WHAT IS BEING ASKED — Your task is to copy each line of the material below that includes "agent".

DATA PROVIDED —
»»

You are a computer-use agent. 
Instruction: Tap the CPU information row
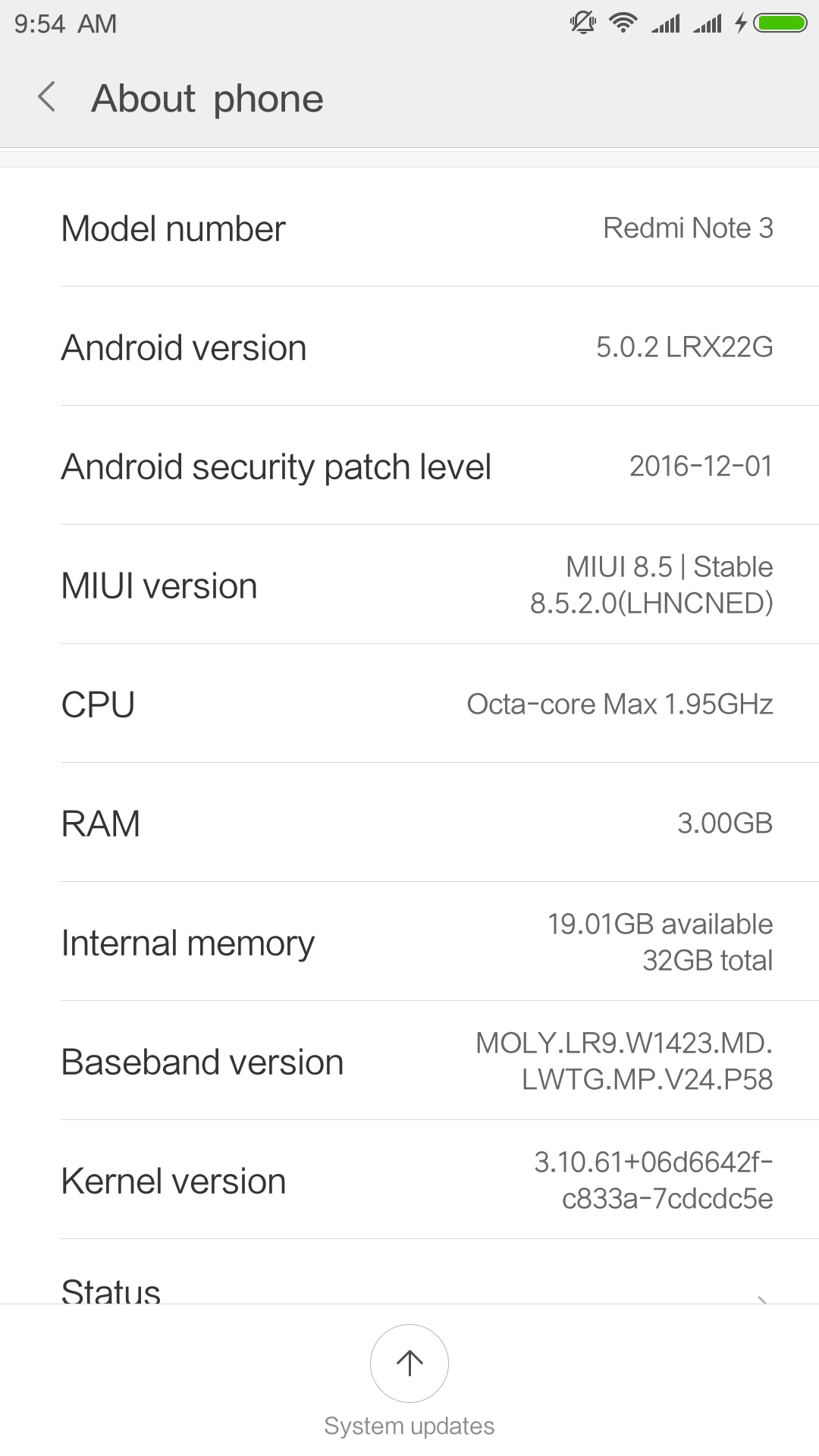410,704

««
»»

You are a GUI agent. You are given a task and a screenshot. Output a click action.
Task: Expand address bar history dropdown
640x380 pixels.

««
»»

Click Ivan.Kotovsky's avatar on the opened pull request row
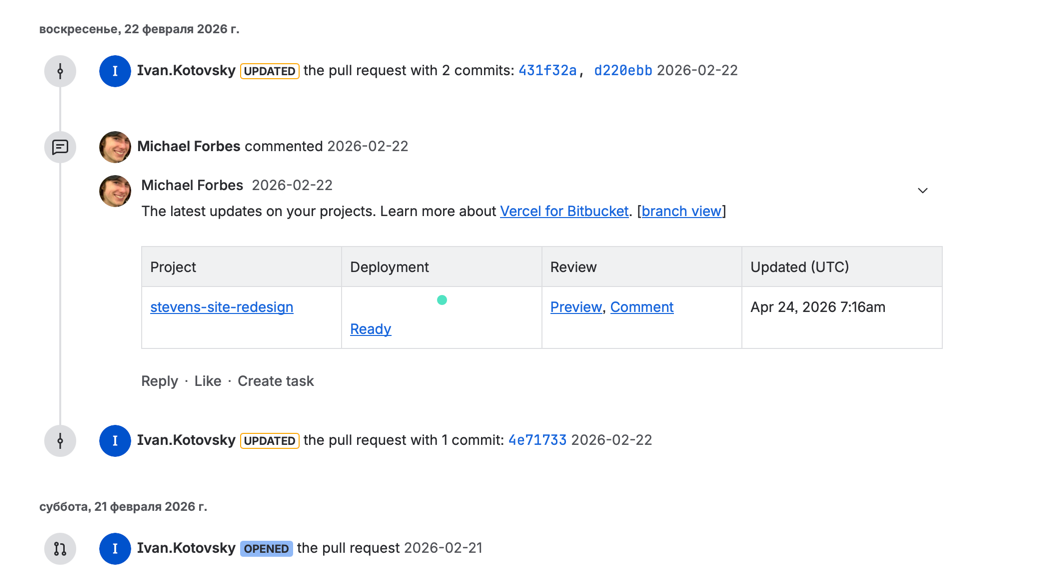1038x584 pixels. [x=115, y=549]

««

ANSWER AREA —
You are a computer-use agent. 
You are a GUI agent. You are given a task and a screenshot. Output a click action.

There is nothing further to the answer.